▶ _Supplied data_
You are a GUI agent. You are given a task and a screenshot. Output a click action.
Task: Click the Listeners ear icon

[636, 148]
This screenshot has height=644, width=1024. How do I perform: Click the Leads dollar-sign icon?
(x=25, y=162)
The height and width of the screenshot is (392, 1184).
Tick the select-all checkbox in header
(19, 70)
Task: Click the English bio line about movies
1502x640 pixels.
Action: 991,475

* * *

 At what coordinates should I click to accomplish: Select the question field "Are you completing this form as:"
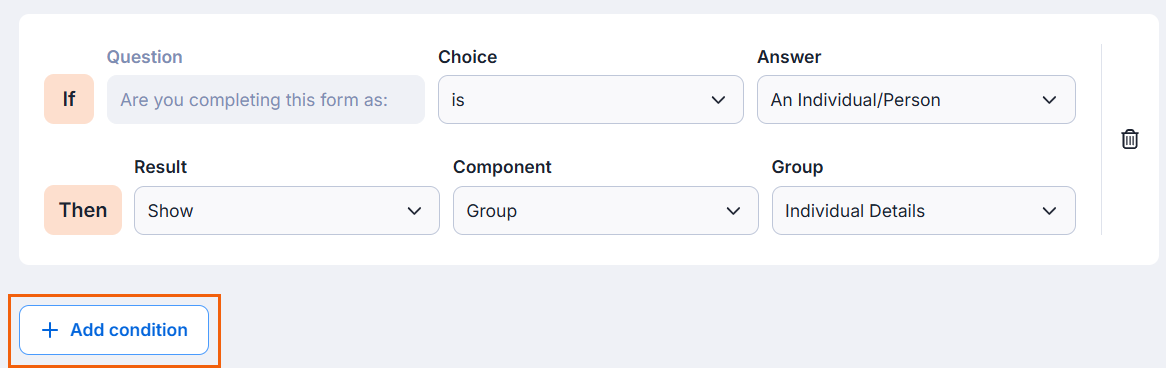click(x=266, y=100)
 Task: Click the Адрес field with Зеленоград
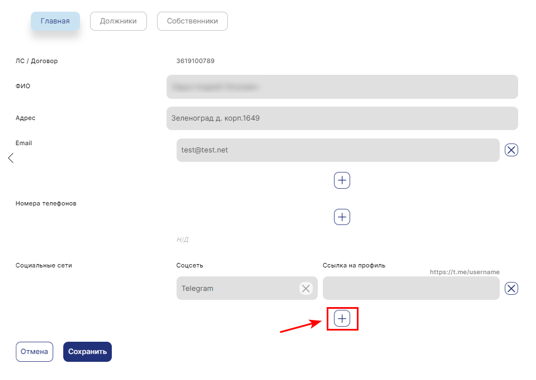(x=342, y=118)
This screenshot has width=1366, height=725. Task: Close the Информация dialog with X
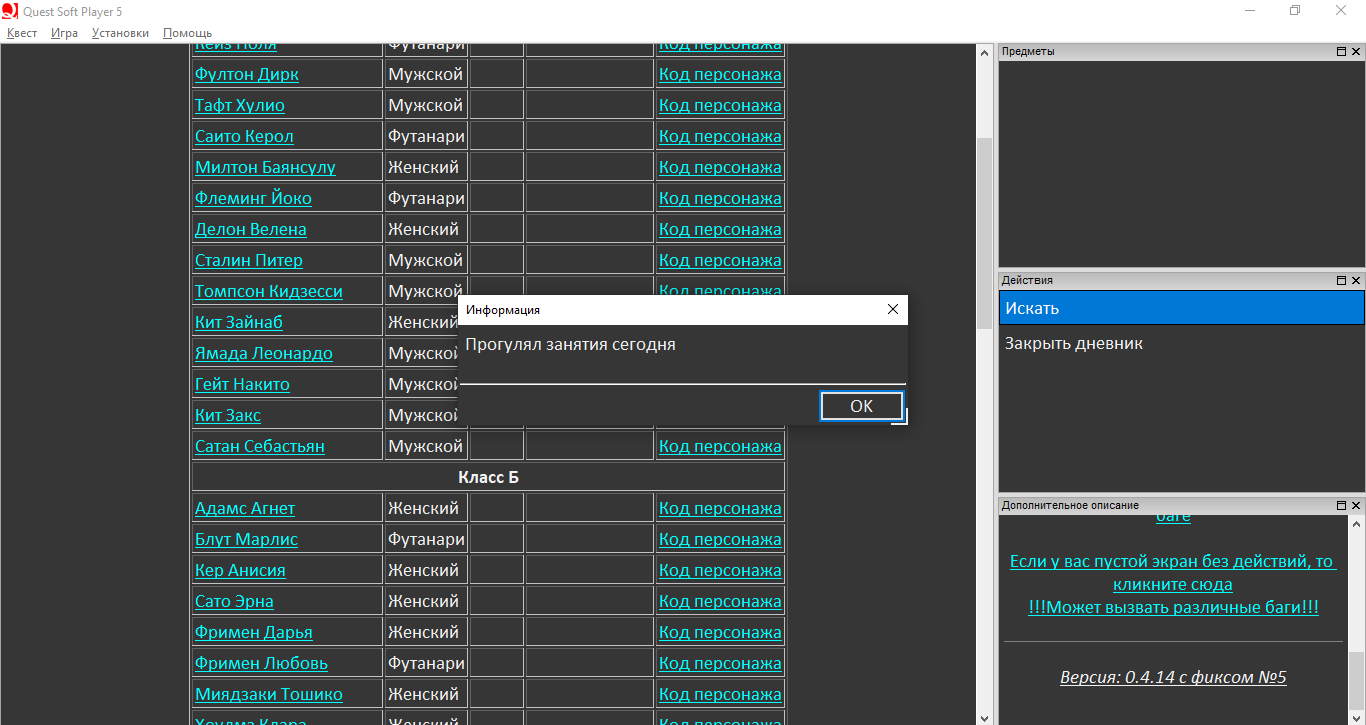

▶ _Action item_
Reproduce exactly the lines above starting at the line containing "Task: Click the Адрес field with Зеленоград" and ending at the line containing "This screenshot has width=1366, height=725.", including both, but not the pictures.

▶ _Solution to the exercise_
 Task: Click the Адрес field with Зеленоград
(x=342, y=118)
This screenshot has width=1366, height=725. Task: Close the Информация dialog with X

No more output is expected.